Why would they? The audience for that type of game is smaller with every year, only autists like me who grew up playing a game like this would even want something similar.
I like it when a game like this filters out all the casuals who can't be bothered to learn the game's complexity. FFXI is one of those special games that won't be remembered by a ton of people, but was genuinely one of the best games of its time and is deeply underappreciated except by those like me that played thousands upon thousands of hours of it.
Nobody makes MMORPGs at all.
wow has a monopoly on mechanical difficulty
osrs has a monopoly on time investment
simple as that
It's much more profitable in the long term to make a game that is easy to get into with all of the difficult content for autists being loaded into endgame.
The genre is struggling enough as is without scaring off casual audiences entirely.
XI
difficult
Where did the audience go? RPG's are a timeless concept and so are multiplayer games. It seems like a genre that should always continue to be popular with every new generation.
10 days of free play time in five days
Sweet. Maybe I'll go finish that fucking Alexandrite grind finally.

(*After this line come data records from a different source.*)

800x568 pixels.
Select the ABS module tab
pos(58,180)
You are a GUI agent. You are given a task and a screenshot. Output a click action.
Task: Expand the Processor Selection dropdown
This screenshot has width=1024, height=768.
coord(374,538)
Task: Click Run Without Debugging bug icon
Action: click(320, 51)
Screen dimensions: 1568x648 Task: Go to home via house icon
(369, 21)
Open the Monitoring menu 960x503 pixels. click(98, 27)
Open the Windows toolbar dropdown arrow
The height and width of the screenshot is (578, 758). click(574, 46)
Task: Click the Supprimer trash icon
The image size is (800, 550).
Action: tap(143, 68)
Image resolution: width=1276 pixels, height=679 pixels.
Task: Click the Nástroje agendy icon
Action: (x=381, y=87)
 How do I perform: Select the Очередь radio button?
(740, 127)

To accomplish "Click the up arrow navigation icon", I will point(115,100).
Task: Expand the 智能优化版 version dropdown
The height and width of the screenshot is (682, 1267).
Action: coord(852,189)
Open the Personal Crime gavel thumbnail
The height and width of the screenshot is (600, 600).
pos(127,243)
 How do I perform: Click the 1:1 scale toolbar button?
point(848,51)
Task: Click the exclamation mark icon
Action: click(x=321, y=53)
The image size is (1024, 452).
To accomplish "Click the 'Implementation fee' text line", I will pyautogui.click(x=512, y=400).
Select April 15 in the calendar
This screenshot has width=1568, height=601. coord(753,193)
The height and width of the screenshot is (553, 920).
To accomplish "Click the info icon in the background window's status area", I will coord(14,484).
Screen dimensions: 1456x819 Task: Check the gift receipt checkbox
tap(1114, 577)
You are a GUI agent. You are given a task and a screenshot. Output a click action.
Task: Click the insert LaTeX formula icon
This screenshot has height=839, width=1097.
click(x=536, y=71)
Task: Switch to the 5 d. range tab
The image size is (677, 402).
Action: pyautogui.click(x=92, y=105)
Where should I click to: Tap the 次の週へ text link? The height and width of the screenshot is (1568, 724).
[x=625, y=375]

monopolies are a boogeyman. If a better game is developed, people will play it. It's as simple as that.
I'm just waiting for the day it's announced FFXI is shutting down for good. Seems like it will never come though, the game seems to keep making money for SE for minimum upkeep, and as long as it's doing that they will keep it alive.
Will be a sad day for me when they finally shut it down though. I spent so many YEARS of my life playing this game in the 2000s and 2010s. It was practically my entire adolescence.
the demand is there yes, but the supply isn't (good modern RPGs)
MMO genre is dead, anon.
Last and first good MMO was TERA.
Simply because it had actual gameplay. None of the other MMOs have any gameplay, just tab-target mindless tapping for autists.
This. Both WoW and FF XIV still have a lot of players and can make money, while being 10+ old years games both. I think that if some new big and good MMORPG released today it could be a big thing.
I had an okay time and liked the atmosphere but having just gone in for the story scenarios and finished RoV a while ago, ever since whenever I see these I think "maybe I want to check back in and do more stuff in it" but never really do so.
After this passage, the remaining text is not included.